• [Written task]: Print every line of the records below, unchanged.

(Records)
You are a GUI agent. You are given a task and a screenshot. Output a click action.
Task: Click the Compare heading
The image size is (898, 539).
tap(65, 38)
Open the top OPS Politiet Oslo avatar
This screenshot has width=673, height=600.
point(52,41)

• [Task solution]:
You are a GUI agent. You are given a task and a screenshot. Output a click action.
Task: Click the Compare heading
The image size is (898, 539).
tap(65, 38)
Open the top OPS Politiet Oslo avatar
This screenshot has width=673, height=600.
point(52,41)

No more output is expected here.